Currently bull pre-breeding examination includes subjective visual microscopy. CASA provides objective measurements in-lab but is rarely used on-farm. DDM could offer an objective bull-side evaluation in pre-breeding examinations and evaluations of thawed AI semen on-farm. Additionally, measurements could be performed on samples whose analysis is problematic with CASA, e.g. spermatozoa in milk extender. The portability and speed of our technique should enable large-scale studies to correlate motility parameters with field fertility outcomes, thus providing evidence-based guidelines for the interpretation of data collected by other methods such as CASA and flow cytometry [48].

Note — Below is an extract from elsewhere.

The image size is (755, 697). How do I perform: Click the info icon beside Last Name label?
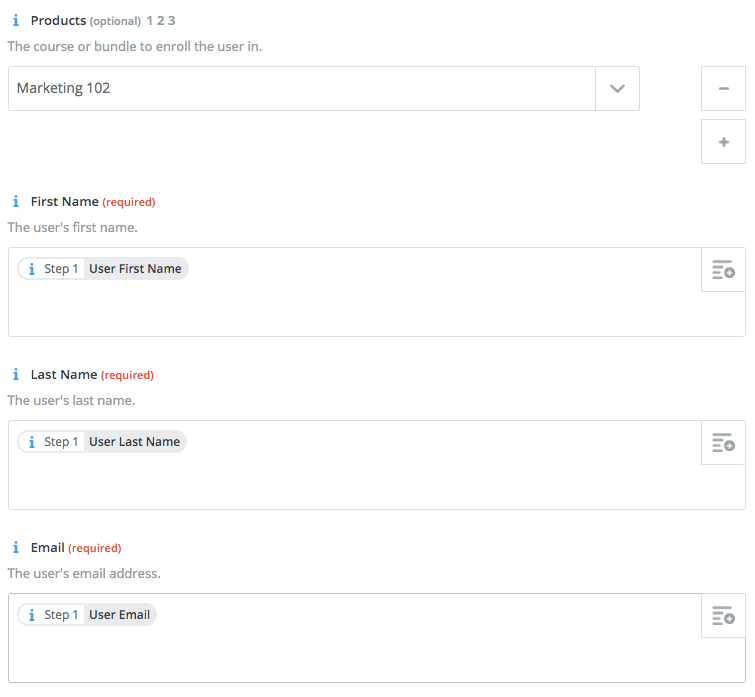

The high-throughput nature of our technique enabled us to collect a large enough data set in the laboratory to verify a long-standing theoretical prediction relating different kinematic parameters of spermatozoa motion. This demonstrates the utility of DDM as a high-statistic method of assessing motility in varying environmental conditions – in our case probably progressive oxygen depletion. The technique can easily be automated, and applied to the study of different sample geometries such as confinement [49,50]. Our method is not in principle restricted to bull semen, and can be used to study the correlation between motility and fertility as well as the physiology of spermatozoon swimming. Additionally, it should also impact fundamental research in biophysics and active matter physics, where various aspects of spermatozoon swimming attract attention.
Competing interests
We declare we have no competing interests.
Acknowledgement
We thank Drs Martin Tomlinson, Isobel Truyers, Paul Wood and Fraser Murdoch from the Royal (Dick) School of Veterinary Studies at the Roslin Institute (University of Edinburgh) for allowing us to attend their visits to farms in order to measure fresh samples, and Dr Alexander N. Morozov for helpful discussions. The work was funded by the UK EPSRC (EP/K503794/1 and EP/J007404/1) and the European Research Council (AdG 340877-PHYSAPS and PoC 72774-PorCSperM).